Bei der Suche nach Beispielen „Guter Praxis“ spielten bereits existierende Platt­formen wie bspw. die Ressourcen der Aktion Bildung oder auch die Werkstätten­messe mit ihrem Kongressangebot eine zentrale Rolle. Aber auch WfbM-externe Anbieter geeigneter Weiterbildungs- und Qualifizierungsangebote fanden Berücksich­tigung.
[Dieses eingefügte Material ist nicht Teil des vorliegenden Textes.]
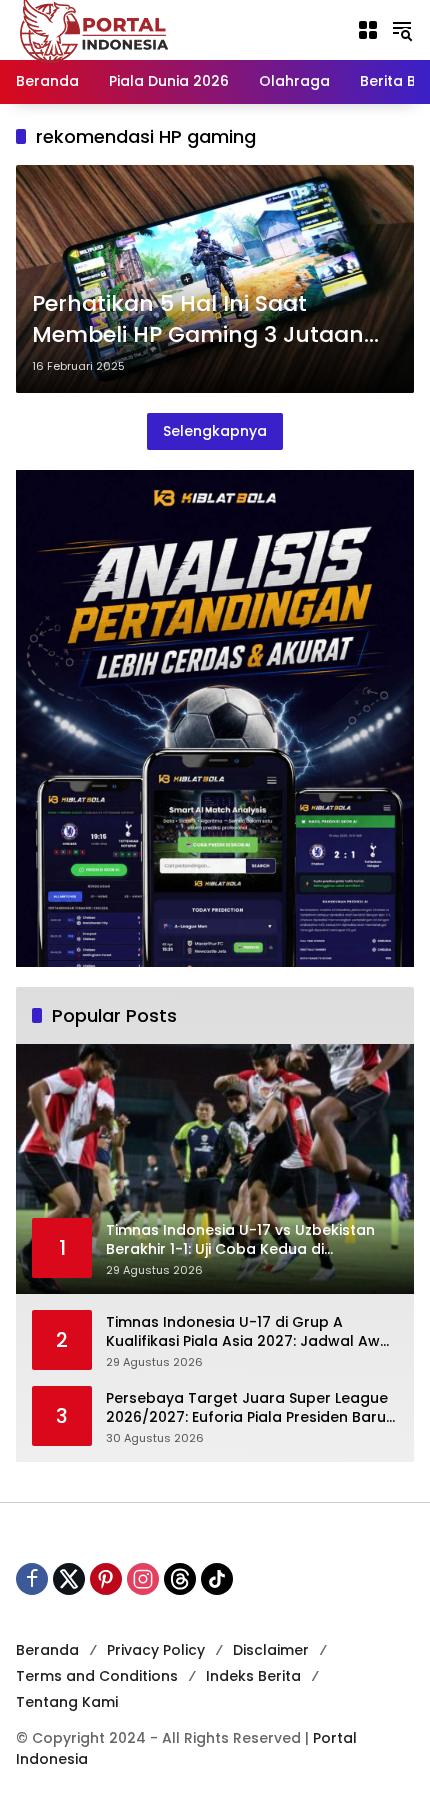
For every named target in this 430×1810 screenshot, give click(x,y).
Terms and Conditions (97, 1676)
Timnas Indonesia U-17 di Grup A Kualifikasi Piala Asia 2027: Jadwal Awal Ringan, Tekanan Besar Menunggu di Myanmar (250, 1332)
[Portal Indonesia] (95, 29)
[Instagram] (143, 1579)
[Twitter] (69, 1579)
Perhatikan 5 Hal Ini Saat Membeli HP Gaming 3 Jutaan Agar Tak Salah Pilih (198, 320)
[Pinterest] (106, 1579)
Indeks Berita (253, 1676)
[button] (402, 30)
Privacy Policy (156, 1650)
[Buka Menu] (368, 30)
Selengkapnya (215, 431)
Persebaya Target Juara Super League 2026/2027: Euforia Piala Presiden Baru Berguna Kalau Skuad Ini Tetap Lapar (247, 1408)
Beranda (47, 1650)
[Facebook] (32, 1579)
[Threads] (180, 1579)
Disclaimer (271, 1650)
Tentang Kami (67, 1702)
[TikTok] (217, 1579)
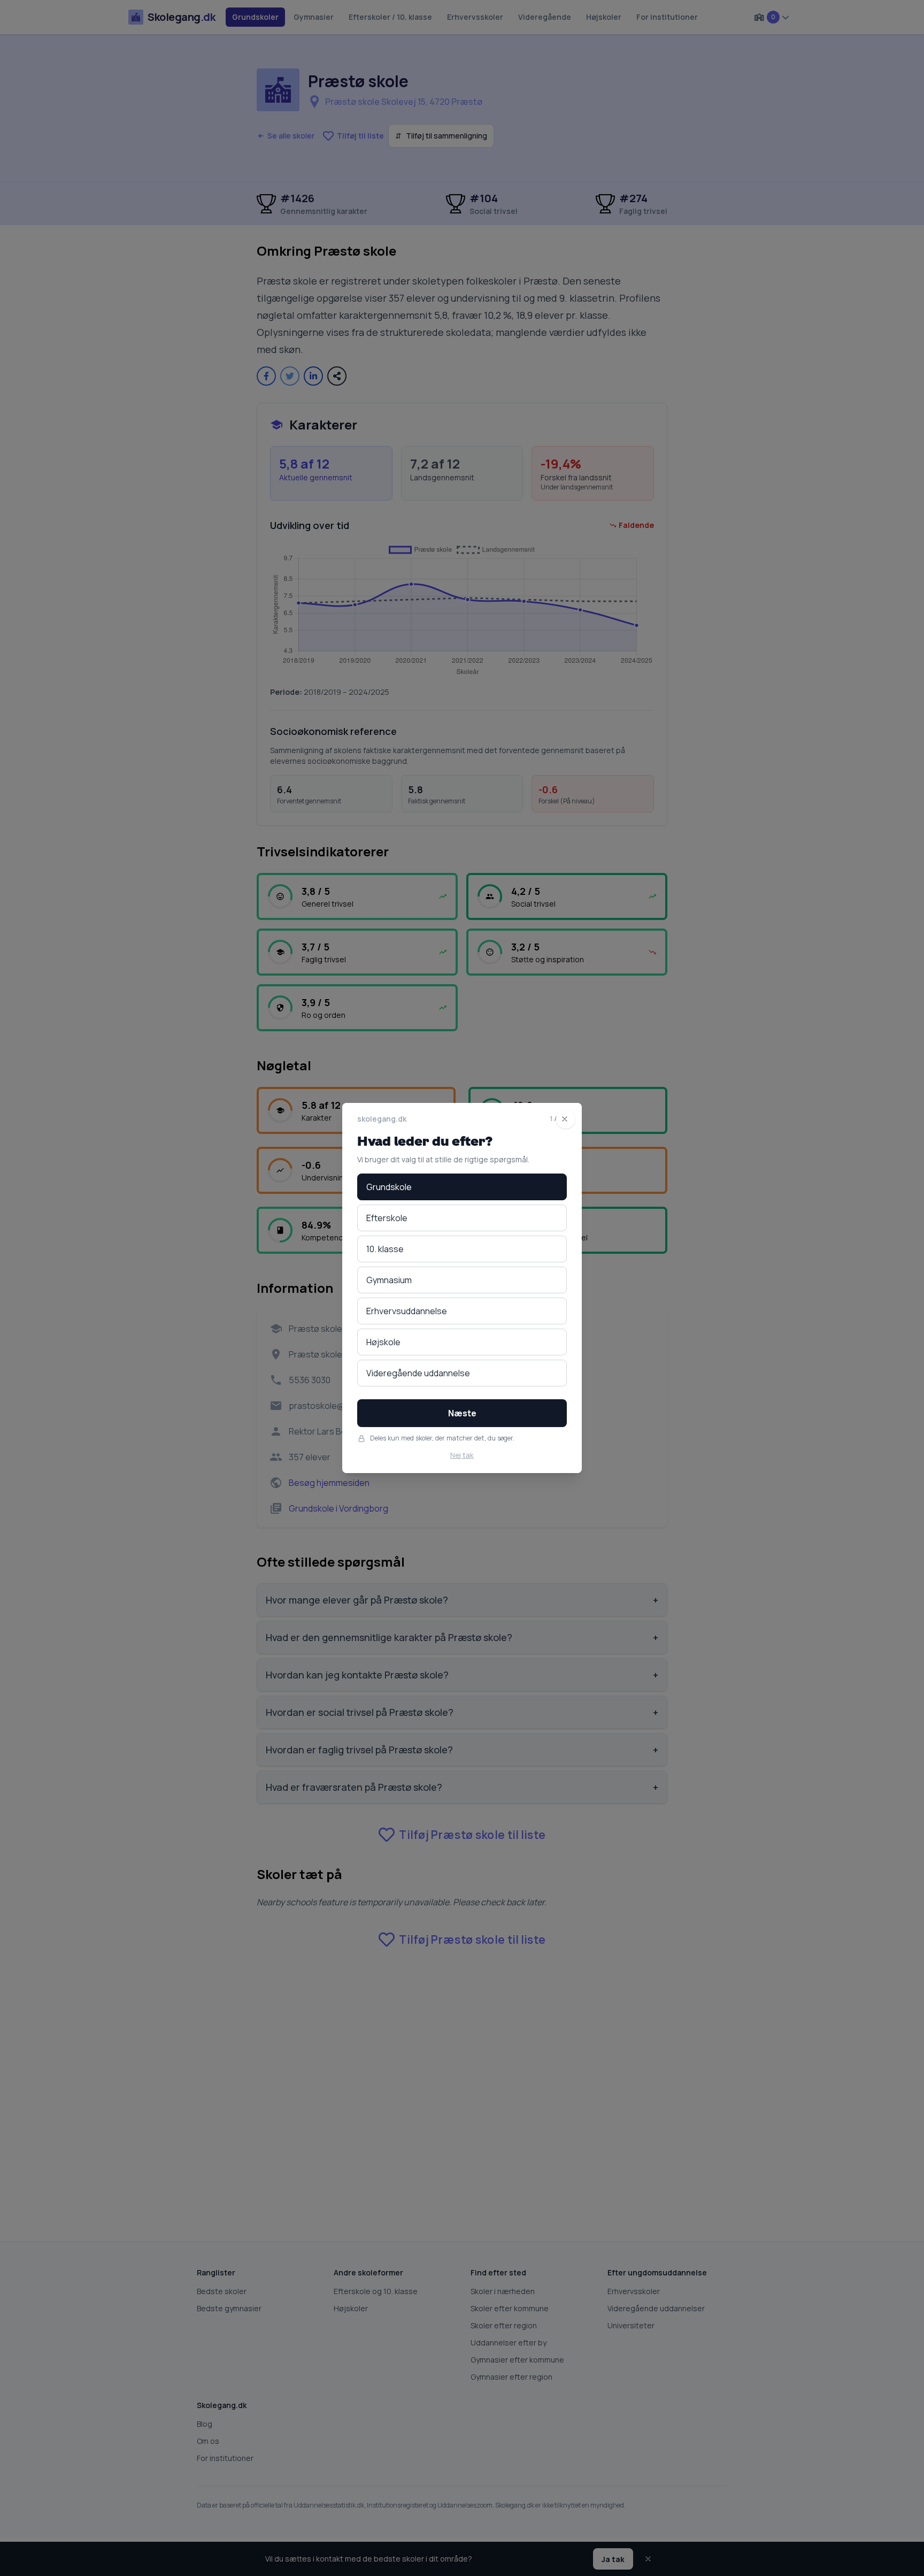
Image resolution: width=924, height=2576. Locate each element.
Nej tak (462, 1455)
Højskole (383, 1342)
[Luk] (565, 1119)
Ein Projektfokus wurde auch darauf gelegt, die Verknüpfung von beruflicher Bildung der Werkstattmitarbeiter mit Regelstrukturen (Berufsschulen, VHS etc.) zu prüfen und zu erproben, um der Forderung nach Inklusion stärker Rechnung zu tragen

Darüber hinaus ging es darum, Effizienzpotenziale im Rahmen der Vermittlung von Qualifizierung und Bildung auszuleuchten, um die „Qualifizierungsoffensive“ auch dann weiter verfolgen zu können, wenn hoher Produktionsdruck oder eine hohe Auslastung im Dienstleistungsbereich vermeintlich keine ausreichenden Freiräume dafür belassen. Schließlich ging es auch darum, Netzwerke mit anderen Akteuren zu (re-)aktivieren und zu pflegen, um Qualifizierung und Bildung zu einer gemeinschaftlichen Aufgabe zu erheben, die die besten Erfolge dann erzielen kann, wenn alle an Qualifizierung und Bildung Beteiligten oder davon profitierenden Akteure mit einbezogen werden.